§ EXERCISE DESCRIPTION
Could you retype exactly the lines below between the one holding "Given: Click Random Not Okay button" and the one holding "Click the browser", inclusive, leaving out any pictures?

§ DATA EXTRACT
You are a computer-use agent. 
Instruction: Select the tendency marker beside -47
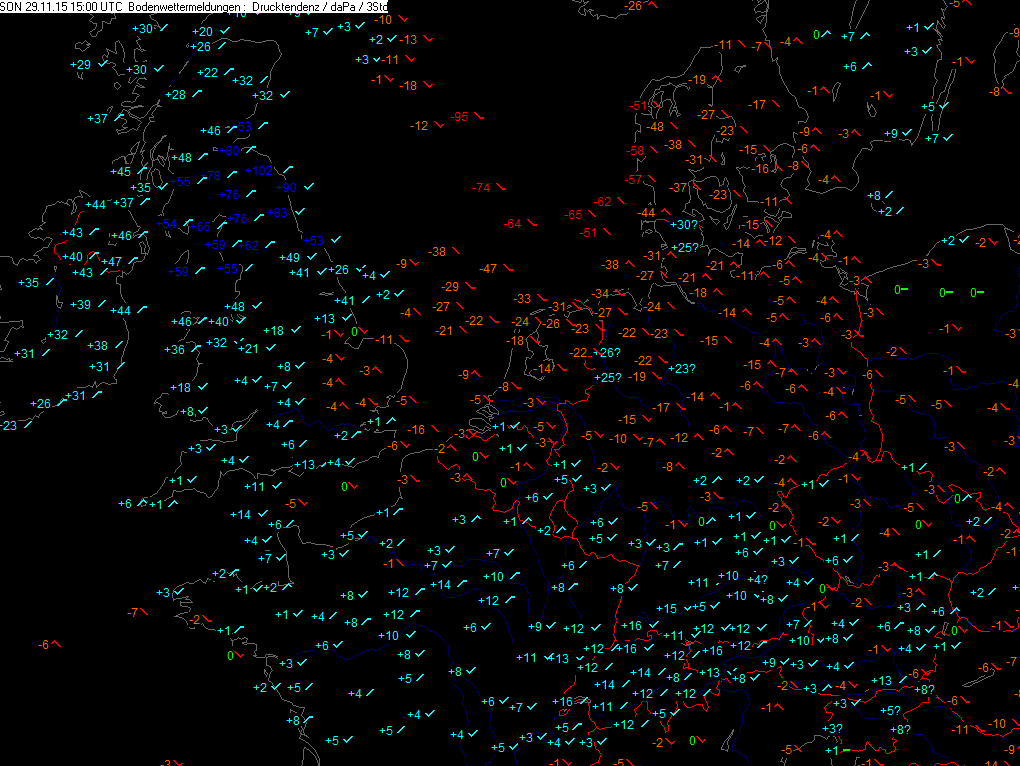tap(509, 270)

* * *

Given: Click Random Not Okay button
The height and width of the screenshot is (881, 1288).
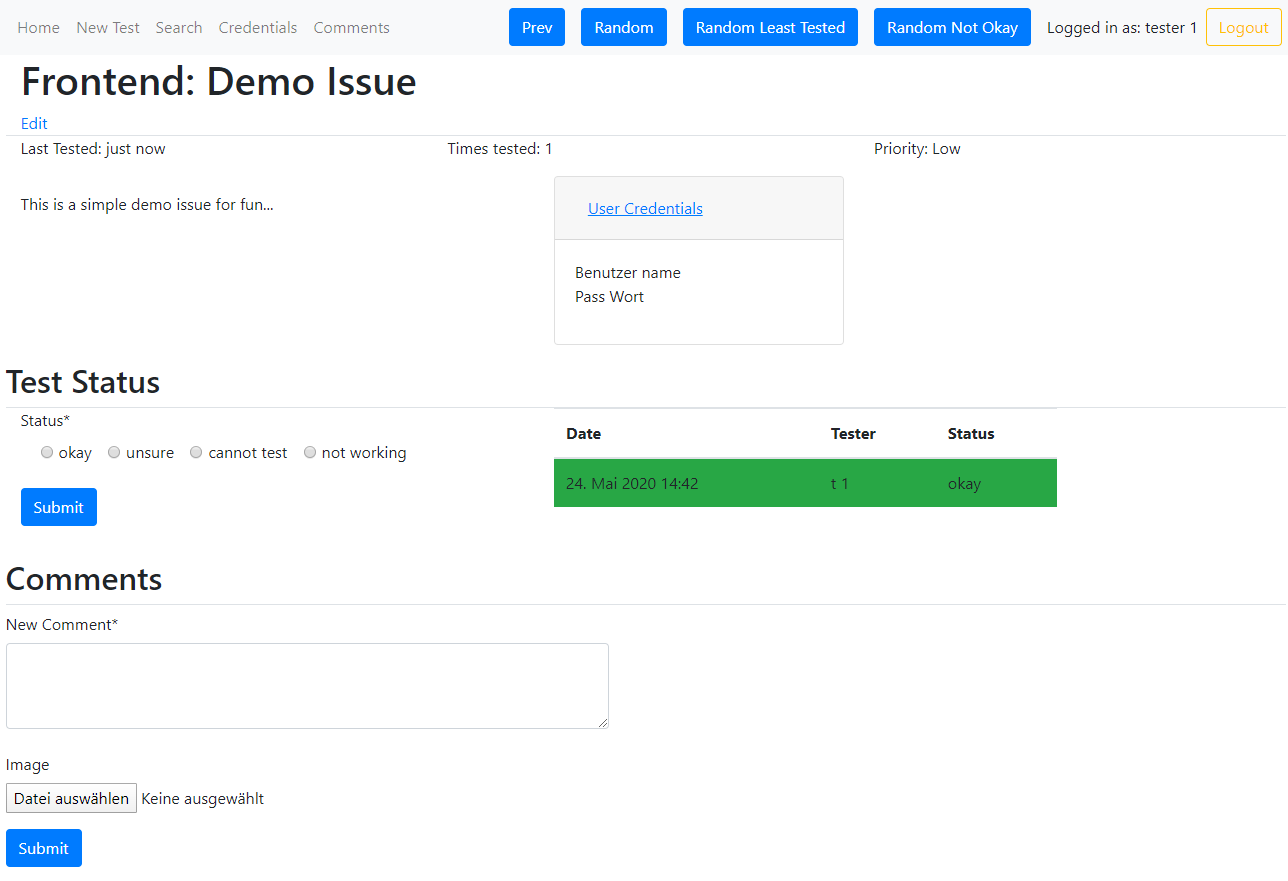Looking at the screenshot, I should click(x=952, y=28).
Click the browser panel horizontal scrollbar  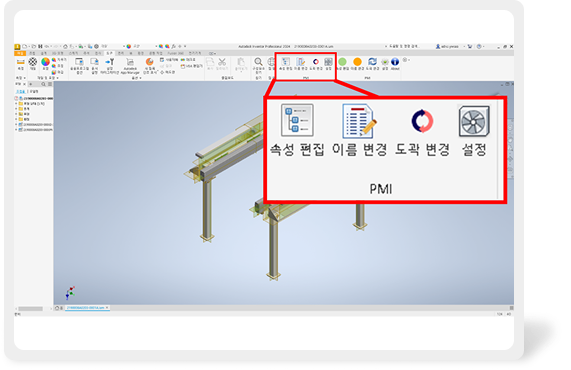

§ RESULT OF THIS EXERCISE
Given: Click Random Not Okay button
The height and width of the screenshot is (881, 1288).
Looking at the screenshot, I should click(x=952, y=28).
Click the browser panel horizontal scrollbar  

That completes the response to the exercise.